Этот молодой шахтерский городок возник уже в эпоху пятилетних планов. Городок рос с необычайной скоростью. Между пустырями и лесами строек обозначилась главная улица, где многоэтажные дома, где ярко освещены витрины магазинов, где на тротуарах сплошной цепочкой идут пешеходы. Даже больше того: по главной улице уже пущена линия трамвая.

В письмах обо всем не напишешь. И Шаповалов с Верой продолжали говорить о Керчи, о Москве, о знакомых людях, о его дипломном проекте и первых шагах здесь, на новой работе. А тут его назначили заведовать лабораторией угольного треста.

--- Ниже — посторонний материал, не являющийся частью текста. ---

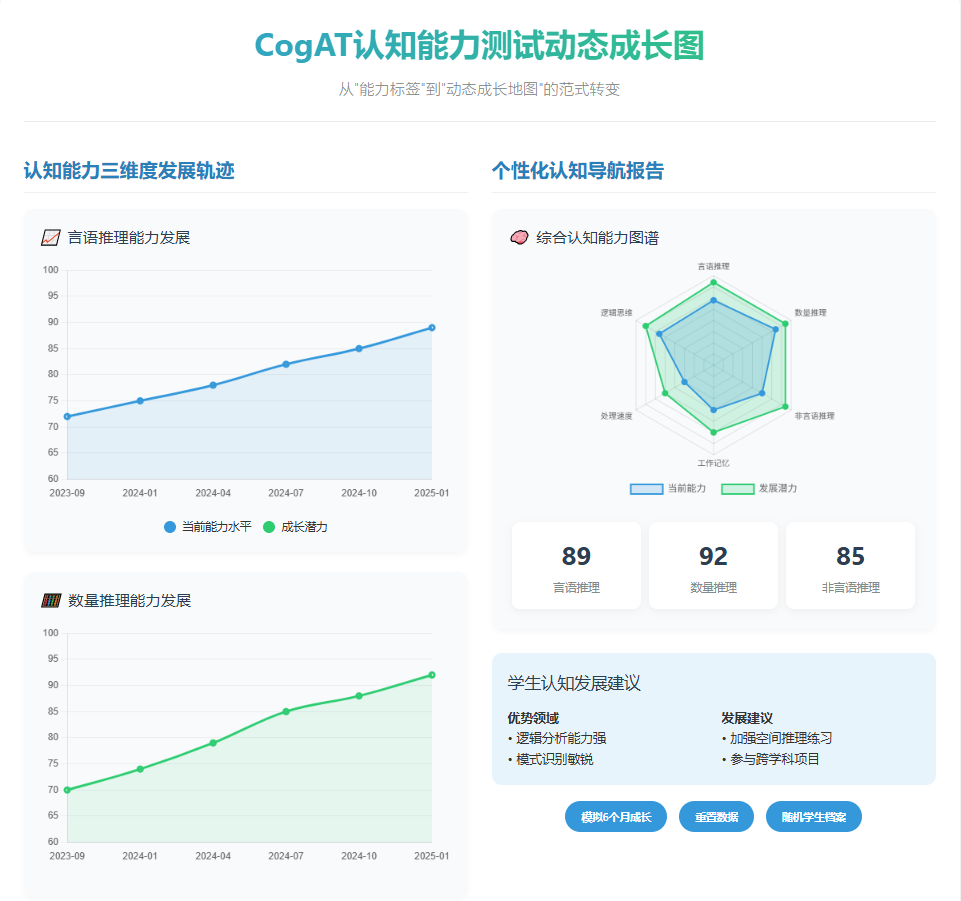This screenshot has width=961, height=901.
Task: Click the 2024-07 point on the blue line chart
Action: pyautogui.click(x=286, y=364)
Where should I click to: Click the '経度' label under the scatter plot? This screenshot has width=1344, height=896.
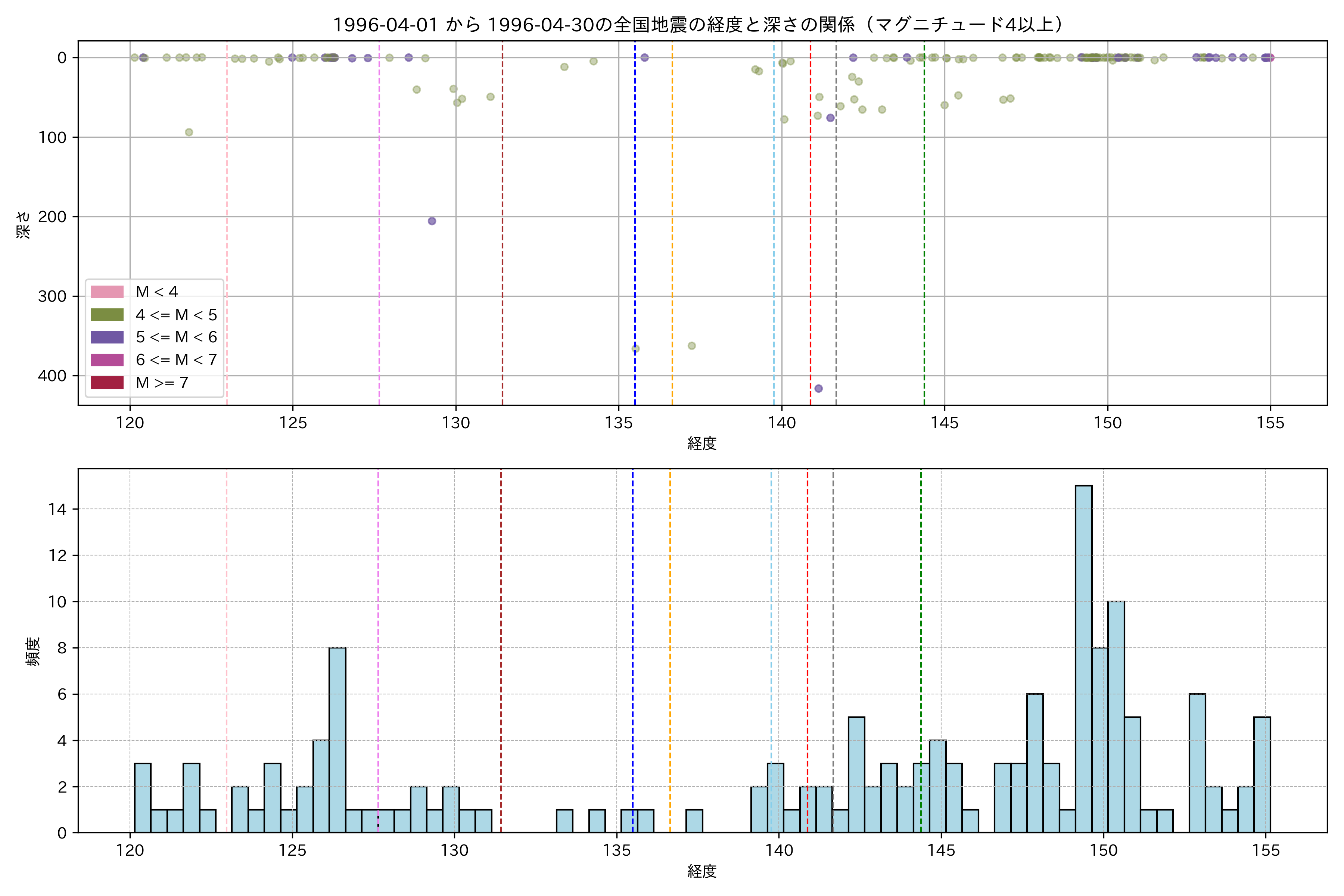point(702,444)
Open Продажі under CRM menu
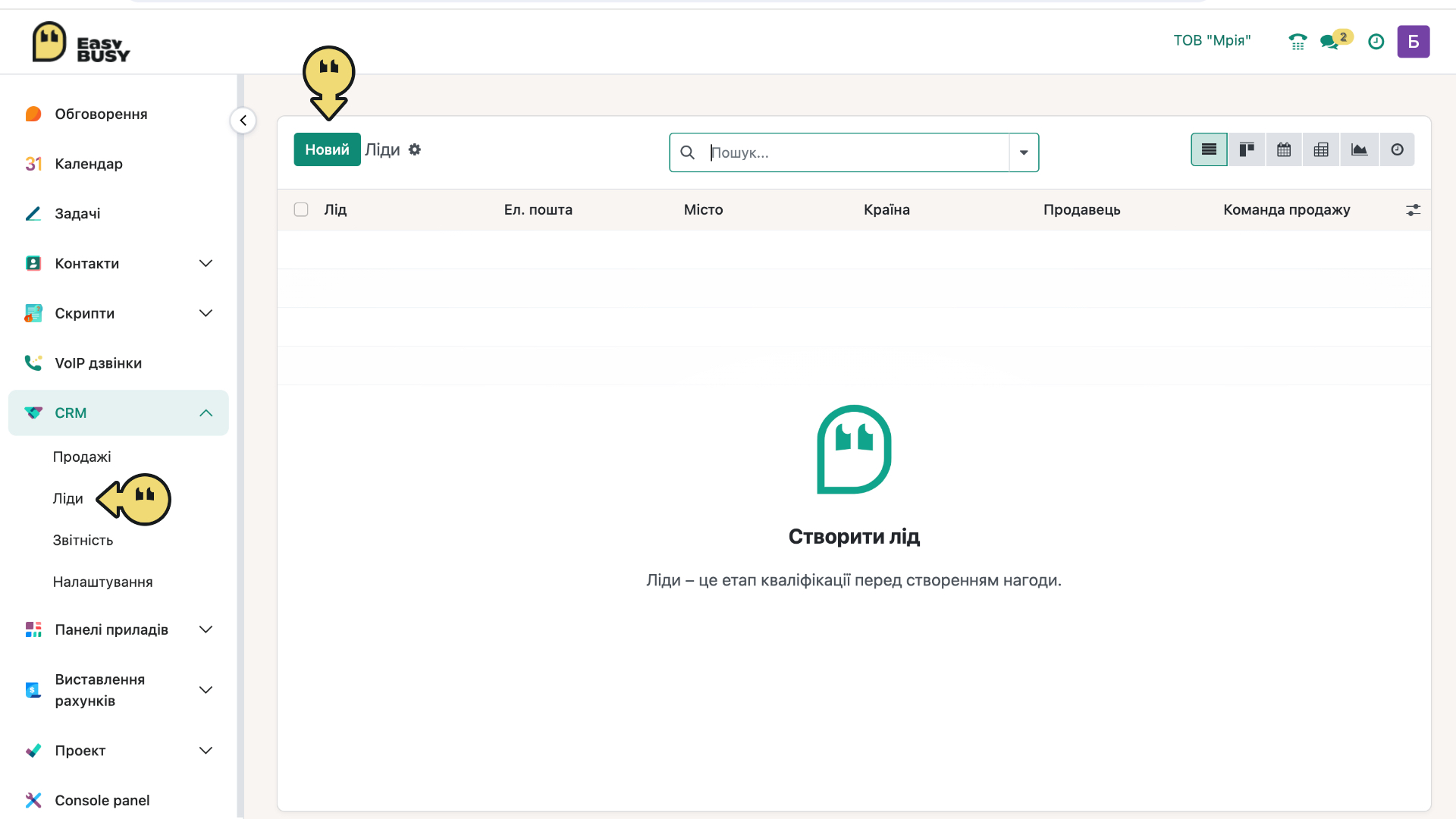The height and width of the screenshot is (819, 1456). click(x=82, y=457)
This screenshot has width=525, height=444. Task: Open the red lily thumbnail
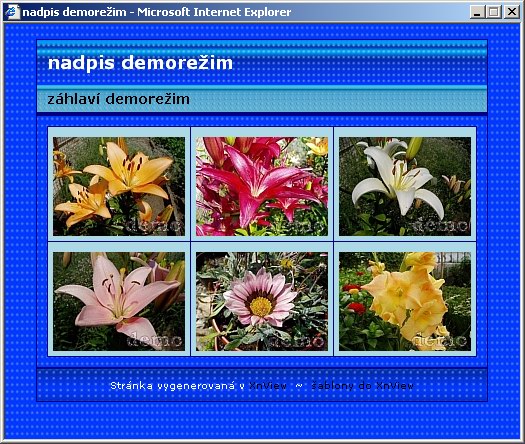262,187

— Хочешь, трамваем поедем? — спросил он.

Они вошли в вагон. Поехали, стоя на площадке.

— Работенка — хоть бывай в лаборатории, хоть не бывай. Сама идет! — небрежно сказал Шаповалов.

Вера Павловна вскинула на него вопросительный взгляд. Она была чуть ниже его ростом, с правильными чертами лица, вся какая-то ладная, располагающая к себе. Доверчивым движением она притронулась к его локтю:

— Однообразно кажется? Знаешь, Петя, ты не бойся. Это только поначалу. Было бы где работать, да руки умелые, да голова на плечах?…

Далеко за пределами центральной части города трамвай, описав петлю, остановился. Вагон опустел. Шаповаловы тоже вышли из него.

Совсем рядом вздымалась высокая стена надшахтного здания. Оттуда доносятся мерное гудение моторов, сигнальные звонки, грохот высыпающегося угля. Возле здания — эстакады, залитые электрическим светом.

Шаповалов повел Веру в сторону от шахты, в один из переулков. И вот последние дома. Город позади. Они идут в степь.

Небо совершенно черное. Степь в огнях. Слева зарево, справа зарево.

Показав на вереницу виднеющихся впереди фонарей, Шаповалов задумчиво проговорил, что его детство — это было там, за этими огнями, километрах в двадцати от- сюда. И он спросил:

— Пока лето, мы съездим, Веруська, туда?

Ощупью найдя его пальцы, Вера Павловна пожала их в ответ. Не отрывая глаз, всматривалась в ей еще неведомую землю. Во второй и в третий раз оглядывала горизонт.

А горизонт не был темен нигде. Огоньки сияли созвездиями и смыкались вокруг гигантским светлым кольцом.

2

Не случайно Вера Павловна подумала, что новая работа покажется ему однообразной. Его лаборатория всего-навсего следила за качеством добываемого угля. Это была большая лаборатория, где изо дня в день делались — сотнями — всегда одинаковые анализы: содержание серы в угле, содержание золы, летучих веществ, влаги, выход кокса, теплотворная способность. Здешние лаборанты так набили себе руку на привычном деле, что могли выполнять его чуть ли не с закрытыми глазами. Анализ шел за анализом, словно по конвейеру. Не мудрено заведующему заскучать.